# RateGuard — AI-Native Rate Limiting SDK
> Go, Node.js, Python middleware. Outbound LLM spend tracking (wrap your SDK's HTTP client), pre-flight rate limit queries for AI agents (MCP), token budgets, GenAI OTel, circuit breakers, provider fallback, loop detection, guardrails. No proxy needed.

## Outbound spend tracking (the headline)
Wrap the HTTP client your LLM SDK already uses — real token usage (JSON + SSE streaming) metered into budgets, per-provider circuit breakers, OpenAI-compatible fallback:
- Go: `client := rg.WrapClient(&http.Client{})` → `openai.NewClient(option.WithHTTPClient(client))`
- Node: `new OpenAI({ fetch: rg.wrapFetch() })`
- Python: `OpenAI(http_client=rg.wrap_httpx_client())` (httpx lazy import, zero runtime deps kept)
Detects 16 OpenAI-compatible hosts + Anthropic, Gemini, Vertex, Azure OpenAI, AWS Bedrock, self-hosted vLLM/llama.cpp. Enforce mode synthesizes provider-native 429/503 (SDK retry logic just works); observe mode only meters.

## Quick Start

### Go
```go
import rateguard "github.com/varbees/rateguard/packages/sdk-go"
rg := rateguard.New(rateguard.Config{Preset: "streaming-llm"})
http.Handle("/metrics", rg.Metrics())
// Expose limits to MCP clients (Claude Code, Cursor, custom agents):
_ = rg.ServeMCP(ctx, os.Stdin, os.Stdout)
```

### Node.js
```ts
import { RateGuard } from '@varbees/rateguard-node';
const rg = new RateGuard({ preset: 'streaming-llm' });
const tools = rg.mcpTools(); // 5 MCP tools, peek semantics
```

### Python
```python
from rateguard import RateGuard
rg = RateGuard(preset="streaming-llm")
tools = rg.mcp_tools()  # 5 MCP tools, peek semantics
```

## Architecture
RateGuard is MIDDLEWARE (runs inside your app), not a proxy or gateway. Three SDKs, identical behavior across Go/Node/Python.

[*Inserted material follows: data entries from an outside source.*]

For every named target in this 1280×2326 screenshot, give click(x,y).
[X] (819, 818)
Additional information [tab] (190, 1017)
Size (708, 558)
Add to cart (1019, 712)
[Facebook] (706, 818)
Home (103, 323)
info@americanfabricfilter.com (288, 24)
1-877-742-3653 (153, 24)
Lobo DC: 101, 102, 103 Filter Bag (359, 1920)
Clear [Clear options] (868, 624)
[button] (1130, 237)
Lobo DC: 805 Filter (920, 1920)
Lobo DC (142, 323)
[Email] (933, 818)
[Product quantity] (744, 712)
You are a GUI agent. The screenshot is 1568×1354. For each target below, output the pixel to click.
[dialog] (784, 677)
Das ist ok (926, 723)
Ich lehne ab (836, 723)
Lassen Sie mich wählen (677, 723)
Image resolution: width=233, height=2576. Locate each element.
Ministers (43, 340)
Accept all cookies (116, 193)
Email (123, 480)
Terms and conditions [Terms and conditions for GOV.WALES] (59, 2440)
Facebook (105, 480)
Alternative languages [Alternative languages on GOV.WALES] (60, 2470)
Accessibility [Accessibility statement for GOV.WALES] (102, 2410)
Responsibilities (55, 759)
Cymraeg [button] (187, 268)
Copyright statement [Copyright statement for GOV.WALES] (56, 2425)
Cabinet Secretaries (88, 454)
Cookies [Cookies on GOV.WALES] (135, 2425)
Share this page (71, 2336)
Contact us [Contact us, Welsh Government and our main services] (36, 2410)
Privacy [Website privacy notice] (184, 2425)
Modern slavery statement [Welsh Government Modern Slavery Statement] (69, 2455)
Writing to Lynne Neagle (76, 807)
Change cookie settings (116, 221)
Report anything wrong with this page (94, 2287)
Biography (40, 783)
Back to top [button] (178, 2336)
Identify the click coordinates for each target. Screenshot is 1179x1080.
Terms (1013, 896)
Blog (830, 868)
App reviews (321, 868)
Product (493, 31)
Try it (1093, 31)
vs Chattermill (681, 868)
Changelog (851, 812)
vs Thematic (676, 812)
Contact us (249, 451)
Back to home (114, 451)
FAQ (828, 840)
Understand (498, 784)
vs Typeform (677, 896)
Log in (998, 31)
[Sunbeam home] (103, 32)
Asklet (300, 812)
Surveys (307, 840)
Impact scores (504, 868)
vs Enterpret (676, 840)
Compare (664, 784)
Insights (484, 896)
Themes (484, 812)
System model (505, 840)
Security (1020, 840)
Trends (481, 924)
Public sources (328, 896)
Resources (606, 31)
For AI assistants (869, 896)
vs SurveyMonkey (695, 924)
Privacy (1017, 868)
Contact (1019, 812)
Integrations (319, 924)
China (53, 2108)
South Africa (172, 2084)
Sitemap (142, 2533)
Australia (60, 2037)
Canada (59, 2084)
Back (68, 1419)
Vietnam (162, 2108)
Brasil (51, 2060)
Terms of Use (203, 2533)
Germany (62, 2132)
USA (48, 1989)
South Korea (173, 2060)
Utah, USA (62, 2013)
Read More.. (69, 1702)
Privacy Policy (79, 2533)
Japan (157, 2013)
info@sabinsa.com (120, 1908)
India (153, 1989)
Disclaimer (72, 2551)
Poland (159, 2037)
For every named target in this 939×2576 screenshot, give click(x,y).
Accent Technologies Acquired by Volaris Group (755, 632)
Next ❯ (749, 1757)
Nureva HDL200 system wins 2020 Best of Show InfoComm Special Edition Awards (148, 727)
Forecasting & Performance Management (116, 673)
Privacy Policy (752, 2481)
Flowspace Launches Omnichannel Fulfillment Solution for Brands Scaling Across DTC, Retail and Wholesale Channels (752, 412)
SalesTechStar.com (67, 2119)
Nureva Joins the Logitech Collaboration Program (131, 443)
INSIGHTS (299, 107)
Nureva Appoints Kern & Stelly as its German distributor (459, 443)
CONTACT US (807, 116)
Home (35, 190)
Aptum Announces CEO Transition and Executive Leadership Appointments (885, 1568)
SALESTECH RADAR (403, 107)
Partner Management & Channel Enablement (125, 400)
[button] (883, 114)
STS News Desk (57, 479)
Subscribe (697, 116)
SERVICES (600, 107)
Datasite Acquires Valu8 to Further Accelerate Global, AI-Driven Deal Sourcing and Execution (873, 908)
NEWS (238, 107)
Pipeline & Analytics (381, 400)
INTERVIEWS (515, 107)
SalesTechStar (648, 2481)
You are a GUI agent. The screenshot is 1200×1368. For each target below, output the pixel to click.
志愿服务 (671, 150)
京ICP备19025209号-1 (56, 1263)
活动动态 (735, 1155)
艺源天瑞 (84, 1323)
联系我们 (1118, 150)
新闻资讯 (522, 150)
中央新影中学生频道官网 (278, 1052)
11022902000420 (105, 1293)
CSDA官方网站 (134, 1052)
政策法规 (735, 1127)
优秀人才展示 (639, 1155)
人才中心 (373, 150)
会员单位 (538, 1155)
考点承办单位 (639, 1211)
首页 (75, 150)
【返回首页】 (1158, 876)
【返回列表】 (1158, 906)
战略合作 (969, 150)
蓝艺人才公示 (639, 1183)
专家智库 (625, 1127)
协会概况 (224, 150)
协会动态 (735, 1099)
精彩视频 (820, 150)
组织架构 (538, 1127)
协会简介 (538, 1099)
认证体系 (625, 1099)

## Core Algorithm (all 3 SDKs)
Token Bucket (RFC standard, same as Kong/Envoy/AWS): `tokens = min(burst, tokens + elapsed × rps)`
Every limiter also implements Peek — a non-consuming pre-flight query.

## 8 Presets
| Preset | RPS | Tokens/hr | Mode |
|---|---|---|---|
| dev | 10 | 1K | hard-stop |
| standard | 100 | 10K | hard-stop |
| high-throughput | 1000 | 100K | hard-stop |
| streaming-llm | 200 | 500K | soft-stop |
| agent-orchestrator | 500 | 1M | soft-stop |
| llm-heavy | 500 | 250K | soft-stop |
| mcp-server | 30 | 50K | hard-stop |
| strict-upstream-protection | 50 | 5K | hard-stop |

## Features
- MCP tools (5, all SDKs): get_rate_limit_state, get_token_budget, get_circuit_breaker_state, check_loop, list_limits — peek semantics, querying never consumes budget
- MCP stdio server (Go): zero-dependency JSON-RPC 2.0, plugs into any MCP client config
- Loop detection: SHA-256 payload fingerprinting + max sequence depth, LRU-bounded; wired into Go middleware via X-Sequence-Depth header (429 loop_detected)
- Token budgets (hour/day/month, hard-stop or soft-stop); estimate-based reservations (Go: EstimatedTokensPerRequest) keep concurrency high under hard-stop
- Circuit breakers (closed → open → half-open)
- GenAI OTel per semconv: span name "{operation} {model}", gen_ai.usage.input_tokens/output_tokens, low-cardinality error.type; public API rg.StartGenAICall → span.End with auto cost estimation, TTFT/TPOT
- 14-model pricing table, verified against provider pricing pages
- Content guardrails: PII, prompt injection (5 vectors), token/length limits; wired into Go middleware (422)
- Prometheus /metrics endpoint (stdlib only): live counters — requests, rate limit hits, budget exhaustion, breaker trips, tokens consumed, loop stats
- IETF RateLimit-* response headers (draft-ietf-httpapi-ratelimit-headers)
- Events/webhooks for every request (Go)
- Redis distributed limiter: atomic Lua GCRA, read-only peek script (Go)

## Tests
All 3 SDKs green — 155 total: `go test ./...` (61 passing), `bun run test` (46 passing), `pytest -q` (48 passing)

## Docs
- AGENTS.md: full agent contract with architecture, domain types, rules, commands
- ARCHITECTURE.md: positioning vs Datadog/Kong/Cloudflare
- docs/API_REFERENCE.md: all config, adapters, provider chain, guardrails
- docs/GENAI_OBSERVABILITY.md: OTel integration, model pricing, streaming
- docs/RELEASE_NOTES.md: changelog

## vs Competition
The only in-process SDK where agents can ask "can I make this call?" before spending tokens — across Go, Node, and Python. Nobody else combines multi-language SDKs + MCP pre-flight tools + LLM token budgets + GenAI OTel + circuit breakers + loop detection + guardrails in one package.